AI-Assisted Approaches
AI tools excel at generating load test scripts and analyzing performance patterns.
Generating K6 load test scenarios:
Write a K6 load test script that validates auto-scaling behavior:
Target application: REST API with /api/users, /api/orders endpoints
Infrastructure: AWS ALB + Auto Scaling Group (min: 2, max: 10, target CPU: 70%)
Include three test stages:
1. Warm-up: Gradually ramp to 100 VUs over 2 minutes
2. Sustained load: Maintain 500 VUs for 10 minutes (should trigger scale-up)

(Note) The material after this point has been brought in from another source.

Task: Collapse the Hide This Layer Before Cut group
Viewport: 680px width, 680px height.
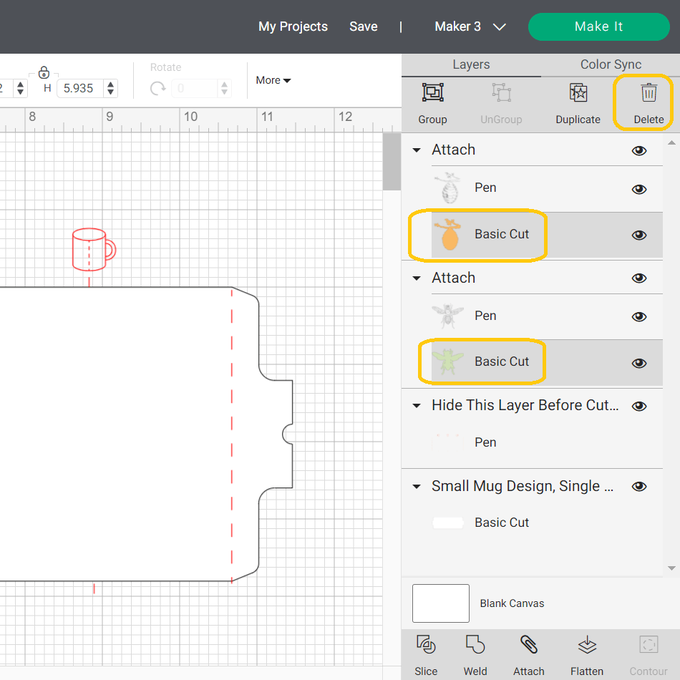Action: point(417,406)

3. Spike: Burst to 2000 VUs for 1 minute, then back to 500
4. Cool-down: Gradually decrease to 0 over 5 minutes (should trigger scale-down)
Add thresholds for:
- p95 response time < 500ms
- Error rate < 1%
- Custom metrics to track scaling events
Include CloudWatch integration to correlate load with ASG instance count.
Analyzing auto-scaling behavior:
Analyze these load test results and auto-scaling metrics:
Load test timeline:
- 0-2min: Ramp to 100 VUs, p95=120ms
- 2-12min: 500 VUs sustained, p95 started at 150ms, grew to 800ms by minute 8
- ASG scaled from 2 to 4 instances at minute 6, to 6 instances at minute 10
- 12-13min: Spike to 2000 VUs, p95=2500ms, error rate 15%
Questions:
1. Is the scaling policy too slow? What should the target tracking value be?
2. Why did latency grow before scaling happened?
3. What explains the high error rate during the spike?
4. Recommend specific changes to the auto-scaling configuration.
Creating Locust distributed load tests:
Create a Locust load test for e-commerce checkout flow:
1. Browse products (70% of traffic)
2. Add to cart (20% of traffic)
3. Checkout (10% of traffic)
Include:
- Realistic think times between actions
- Session handling for cart state
- Custom metrics for each flow stage
- Distributed setup configuration for running on Kubernetes
Show how to run this with 10 worker pods to generate 50,000 concurrent users.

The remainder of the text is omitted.